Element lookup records
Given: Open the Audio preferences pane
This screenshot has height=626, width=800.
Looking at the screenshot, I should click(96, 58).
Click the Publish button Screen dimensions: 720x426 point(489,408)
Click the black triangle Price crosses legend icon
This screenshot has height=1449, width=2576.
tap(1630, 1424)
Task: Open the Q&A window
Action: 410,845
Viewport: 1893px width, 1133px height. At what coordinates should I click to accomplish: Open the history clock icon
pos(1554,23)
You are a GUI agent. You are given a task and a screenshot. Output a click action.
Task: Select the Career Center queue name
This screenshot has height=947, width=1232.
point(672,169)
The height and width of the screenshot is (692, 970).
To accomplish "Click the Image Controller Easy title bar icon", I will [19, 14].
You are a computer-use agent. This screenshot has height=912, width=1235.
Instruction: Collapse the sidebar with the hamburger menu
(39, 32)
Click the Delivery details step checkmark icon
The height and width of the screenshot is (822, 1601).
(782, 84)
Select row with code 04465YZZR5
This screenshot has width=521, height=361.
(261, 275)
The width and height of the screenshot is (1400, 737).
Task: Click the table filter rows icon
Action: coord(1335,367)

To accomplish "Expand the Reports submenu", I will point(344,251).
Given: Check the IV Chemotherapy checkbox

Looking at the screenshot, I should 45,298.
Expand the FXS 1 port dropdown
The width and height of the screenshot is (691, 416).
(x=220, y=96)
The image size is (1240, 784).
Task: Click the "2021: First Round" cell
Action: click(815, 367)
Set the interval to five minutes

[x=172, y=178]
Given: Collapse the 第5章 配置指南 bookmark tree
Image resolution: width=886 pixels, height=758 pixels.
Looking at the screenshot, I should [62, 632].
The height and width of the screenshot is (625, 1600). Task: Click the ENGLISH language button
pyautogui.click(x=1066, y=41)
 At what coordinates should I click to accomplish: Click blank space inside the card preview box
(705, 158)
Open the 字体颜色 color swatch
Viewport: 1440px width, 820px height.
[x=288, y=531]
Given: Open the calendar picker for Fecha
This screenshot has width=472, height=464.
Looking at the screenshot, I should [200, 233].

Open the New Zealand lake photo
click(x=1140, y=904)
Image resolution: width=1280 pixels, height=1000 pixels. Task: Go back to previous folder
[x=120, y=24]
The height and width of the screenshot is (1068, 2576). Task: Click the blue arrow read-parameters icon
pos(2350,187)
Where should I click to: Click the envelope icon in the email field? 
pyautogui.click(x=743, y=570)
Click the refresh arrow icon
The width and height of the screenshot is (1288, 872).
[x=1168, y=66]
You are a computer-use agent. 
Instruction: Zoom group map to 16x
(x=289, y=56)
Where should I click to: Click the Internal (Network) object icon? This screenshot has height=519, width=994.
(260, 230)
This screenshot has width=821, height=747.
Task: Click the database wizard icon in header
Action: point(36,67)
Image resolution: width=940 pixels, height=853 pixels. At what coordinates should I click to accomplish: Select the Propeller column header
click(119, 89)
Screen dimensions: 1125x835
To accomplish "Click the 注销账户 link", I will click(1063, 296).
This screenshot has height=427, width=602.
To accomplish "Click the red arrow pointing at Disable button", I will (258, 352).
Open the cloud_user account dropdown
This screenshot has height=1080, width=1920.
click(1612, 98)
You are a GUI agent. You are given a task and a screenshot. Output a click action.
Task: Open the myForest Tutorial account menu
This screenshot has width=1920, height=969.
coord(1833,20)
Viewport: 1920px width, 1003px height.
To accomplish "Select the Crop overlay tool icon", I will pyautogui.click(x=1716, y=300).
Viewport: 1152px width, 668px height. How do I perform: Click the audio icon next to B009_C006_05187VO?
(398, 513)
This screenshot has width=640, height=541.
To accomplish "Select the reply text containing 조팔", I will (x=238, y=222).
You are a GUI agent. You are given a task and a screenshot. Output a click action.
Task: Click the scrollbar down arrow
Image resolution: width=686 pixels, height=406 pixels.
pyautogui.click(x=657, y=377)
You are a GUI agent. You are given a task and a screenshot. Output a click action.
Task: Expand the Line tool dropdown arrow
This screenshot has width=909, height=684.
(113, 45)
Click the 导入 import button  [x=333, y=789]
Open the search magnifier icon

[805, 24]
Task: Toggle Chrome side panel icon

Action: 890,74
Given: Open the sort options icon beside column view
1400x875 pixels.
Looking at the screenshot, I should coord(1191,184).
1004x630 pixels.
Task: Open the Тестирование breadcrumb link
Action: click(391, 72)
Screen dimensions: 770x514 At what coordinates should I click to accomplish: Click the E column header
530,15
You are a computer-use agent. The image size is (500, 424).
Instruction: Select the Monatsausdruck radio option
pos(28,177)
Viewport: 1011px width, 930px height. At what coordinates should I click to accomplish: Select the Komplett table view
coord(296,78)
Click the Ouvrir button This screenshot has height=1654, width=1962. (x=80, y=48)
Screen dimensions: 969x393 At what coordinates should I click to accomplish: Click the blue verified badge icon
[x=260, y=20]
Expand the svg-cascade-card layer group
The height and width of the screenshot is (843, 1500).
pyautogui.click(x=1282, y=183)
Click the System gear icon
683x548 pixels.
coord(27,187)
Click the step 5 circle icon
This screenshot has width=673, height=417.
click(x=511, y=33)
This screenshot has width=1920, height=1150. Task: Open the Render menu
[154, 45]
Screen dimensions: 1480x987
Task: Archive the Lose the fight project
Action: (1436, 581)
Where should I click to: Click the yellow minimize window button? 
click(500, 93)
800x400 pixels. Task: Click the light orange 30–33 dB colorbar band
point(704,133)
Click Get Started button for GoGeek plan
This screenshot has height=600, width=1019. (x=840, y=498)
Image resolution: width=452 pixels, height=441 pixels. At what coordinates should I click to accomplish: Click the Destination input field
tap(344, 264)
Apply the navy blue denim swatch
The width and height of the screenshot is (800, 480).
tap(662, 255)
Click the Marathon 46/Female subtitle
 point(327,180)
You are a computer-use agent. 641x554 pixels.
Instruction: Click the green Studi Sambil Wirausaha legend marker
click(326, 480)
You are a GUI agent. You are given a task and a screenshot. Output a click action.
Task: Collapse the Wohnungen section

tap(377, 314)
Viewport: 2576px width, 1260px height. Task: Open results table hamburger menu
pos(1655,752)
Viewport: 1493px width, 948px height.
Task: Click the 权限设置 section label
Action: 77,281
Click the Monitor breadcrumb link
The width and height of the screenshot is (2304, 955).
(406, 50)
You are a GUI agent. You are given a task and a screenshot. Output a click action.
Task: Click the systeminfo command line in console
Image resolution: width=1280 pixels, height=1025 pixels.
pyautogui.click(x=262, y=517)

Do this. Please reproduce all of the material above, line for line and without a single change.

Answer to the task.
Given: Open the Audio preferences pane
This screenshot has height=626, width=800.
Looking at the screenshot, I should click(96, 58).
Click the Publish button Screen dimensions: 720x426 point(489,408)
Click the black triangle Price crosses legend icon
This screenshot has height=1449, width=2576.
tap(1630, 1424)
Task: Open the Q&A window
Action: 410,845
Viewport: 1893px width, 1133px height. At what coordinates should I click to accomplish: Open the history clock icon
pos(1554,23)
You are a GUI agent. You are given a task and a screenshot. Output a click action.
Task: Select the Career Center queue name
This screenshot has height=947, width=1232.
point(672,169)
The height and width of the screenshot is (692, 970).
To accomplish "Click the Image Controller Easy title bar icon", I will [19, 14].
You are a computer-use agent. This screenshot has height=912, width=1235.
Instruction: Collapse the sidebar with the hamburger menu
(39, 32)
Click the Delivery details step checkmark icon
The height and width of the screenshot is (822, 1601).
(782, 84)
Select row with code 04465YZZR5
This screenshot has width=521, height=361.
(261, 275)
The width and height of the screenshot is (1400, 737).
Task: Click the table filter rows icon
Action: coord(1335,367)

To accomplish "Expand the Reports submenu", I will point(344,251).
Given: Check the IV Chemotherapy checkbox

Looking at the screenshot, I should 45,298.
Expand the FXS 1 port dropdown
The width and height of the screenshot is (691, 416).
(x=220, y=96)
The image size is (1240, 784).
Task: Click the "2021: First Round" cell
Action: click(815, 367)
Set the interval to five minutes

[x=172, y=178]
Given: Collapse the 第5章 配置指南 bookmark tree
Image resolution: width=886 pixels, height=758 pixels.
Looking at the screenshot, I should [62, 632].
The height and width of the screenshot is (625, 1600). Task: Click the ENGLISH language button
pyautogui.click(x=1066, y=41)
 At what coordinates should I click to accomplish: Click blank space inside the card preview box
(705, 158)
Open the 字体颜色 color swatch
Viewport: 1440px width, 820px height.
[x=288, y=531]
Given: Open the calendar picker for Fecha
This screenshot has width=472, height=464.
Looking at the screenshot, I should [200, 233].

Open the New Zealand lake photo
click(x=1140, y=904)
Image resolution: width=1280 pixels, height=1000 pixels. Task: Go back to previous folder
[x=120, y=24]
The height and width of the screenshot is (1068, 2576). Task: Click the blue arrow read-parameters icon
pos(2350,187)
Where should I click to: Click the envelope icon in the email field? 
pyautogui.click(x=743, y=570)
Click the refresh arrow icon
The width and height of the screenshot is (1288, 872).
[x=1168, y=66]
You are a computer-use agent. 
Instruction: Zoom group map to 16x
(x=289, y=56)
Where should I click to: Click the Internal (Network) object icon? This screenshot has height=519, width=994.
(260, 230)
This screenshot has width=821, height=747.
Task: Click the database wizard icon in header
Action: point(36,67)
Image resolution: width=940 pixels, height=853 pixels. At what coordinates should I click to accomplish: Select the Propeller column header
click(119, 89)
Screen dimensions: 1125x835
To accomplish "Click the 注销账户 link", I will click(1063, 296).
This screenshot has height=427, width=602.
To accomplish "Click the red arrow pointing at Disable button", I will (258, 352).
Open the cloud_user account dropdown
This screenshot has height=1080, width=1920.
click(1612, 98)
You are a GUI agent. You are given a task and a screenshot. Output a click action.
Task: Open the myForest Tutorial account menu
This screenshot has width=1920, height=969.
coord(1833,20)
Viewport: 1920px width, 1003px height.
To accomplish "Select the Crop overlay tool icon", I will pyautogui.click(x=1716, y=300).
Viewport: 1152px width, 668px height. How do I perform: Click the audio icon next to B009_C006_05187VO?
(398, 513)
This screenshot has width=640, height=541.
To accomplish "Select the reply text containing 조팔", I will (x=238, y=222).
You are a GUI agent. You are given a task and a screenshot. Output a click action.
Task: Click the scrollbar down arrow
Image resolution: width=686 pixels, height=406 pixels.
pyautogui.click(x=657, y=377)
You are a GUI agent. You are given a task and a screenshot. Output a click action.
Task: Expand the Line tool dropdown arrow
This screenshot has width=909, height=684.
(113, 45)
Click the 导入 import button  [x=333, y=789]
Open the search magnifier icon

[805, 24]
Task: Toggle Chrome side panel icon

Action: 890,74
Given: Open the sort options icon beside column view
1400x875 pixels.
Looking at the screenshot, I should coord(1191,184).
1004x630 pixels.
Task: Open the Тестирование breadcrumb link
Action: click(391, 72)
Screen dimensions: 770x514 At what coordinates should I click to accomplish: Click the E column header
530,15
You are a computer-use agent. The image size is (500, 424).
Instruction: Select the Monatsausdruck radio option
pos(28,177)
Viewport: 1011px width, 930px height. At what coordinates should I click to accomplish: Select the Komplett table view
coord(296,78)
Click the Ouvrir button This screenshot has height=1654, width=1962. (x=80, y=48)
Screen dimensions: 969x393 At what coordinates should I click to accomplish: Click the blue verified badge icon
[x=260, y=20]
Expand the svg-cascade-card layer group
The height and width of the screenshot is (843, 1500).
pyautogui.click(x=1282, y=183)
Click the System gear icon
683x548 pixels.
coord(27,187)
Click the step 5 circle icon
This screenshot has width=673, height=417.
click(x=511, y=33)
This screenshot has width=1920, height=1150. Task: Open the Render menu
[154, 45]
Screen dimensions: 1480x987
Task: Archive the Lose the fight project
Action: (1436, 581)
Where should I click to: Click the yellow minimize window button? 
click(500, 93)
800x400 pixels. Task: Click the light orange 30–33 dB colorbar band
point(704,133)
Click Get Started button for GoGeek plan
This screenshot has height=600, width=1019. (x=840, y=498)
Image resolution: width=452 pixels, height=441 pixels. At what coordinates should I click to accomplish: Click the Destination input field
tap(344, 264)
Apply the navy blue denim swatch
The width and height of the screenshot is (800, 480).
tap(662, 255)
Click the Marathon 46/Female subtitle
 point(327,180)
You are a computer-use agent. 641x554 pixels.
Instruction: Click the green Studi Sambil Wirausaha legend marker
click(326, 480)
You are a GUI agent. You are given a task and a screenshot. Output a click action.
Task: Collapse the Wohnungen section

tap(377, 314)
Viewport: 2576px width, 1260px height. Task: Open results table hamburger menu
pos(1655,752)
Viewport: 1493px width, 948px height.
Task: Click the 权限设置 section label
Action: 77,281
Click the Monitor breadcrumb link
The width and height of the screenshot is (2304, 955).
(406, 50)
You are a GUI agent. You are given a task and a screenshot. Output a click action.
Task: Click the systeminfo command line in console
Image resolution: width=1280 pixels, height=1025 pixels.
pyautogui.click(x=262, y=517)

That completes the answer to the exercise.